About her visit to Lahore, Ilhan fondly said, “I have seen Lahore in movies from the age of five but it has been an incredible experience to visit Lahore in person and see the Punjabi culture.” It was like the fulfilment of a wish list, she added.
“Once I share my experiences on social media, all those who come across my experiences will love to buy a ticket and fly to Lahore,” she said.
On climate change, the US congresswoman said it was a real issue and the US, as a global leader, “thinks it important to make investments in the global community to ward off the challenges of climate change. There have to be investments in renewable energy to ensure our younger generations inherit a planet that is liveable”.
Ilhan said she would fight the exploitative use of water of Punjab rivers by India as she had done in the case of El Salvador, Guatemala and Honduras.
About the Pakistani food, she said she enjoyed the spicy food. Her husband, Tim, was also fond of the spicy Pakistani food and his US-Pakistani friends provided it in plenty.

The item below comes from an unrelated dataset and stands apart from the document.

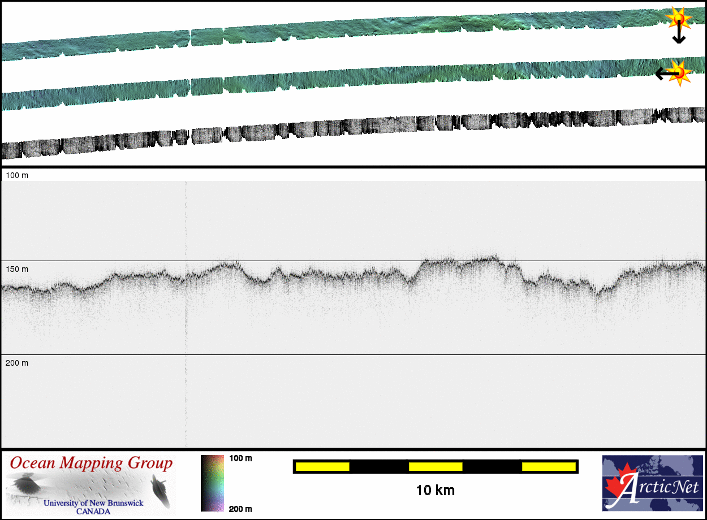The height and width of the screenshot is (520, 707).
Task: Click the middle yellow scale bar segment
Action: [x=436, y=466]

In her message to the Pakistani diaspora in the US, she said their participation in the civil society and electoral process was vital to make a niche on the political scene in the US. To the Pakistani girls and women, the US congresswoman said the youth had limitless potential.
The women needed to realise their inner potential to ensure their external liberation, they needed to believe in their powers, and the society would not change unless they were ready to fight for themselves and the rights of others.
She urged the women from the Pakistani minorities to take an active part in politics to be heard.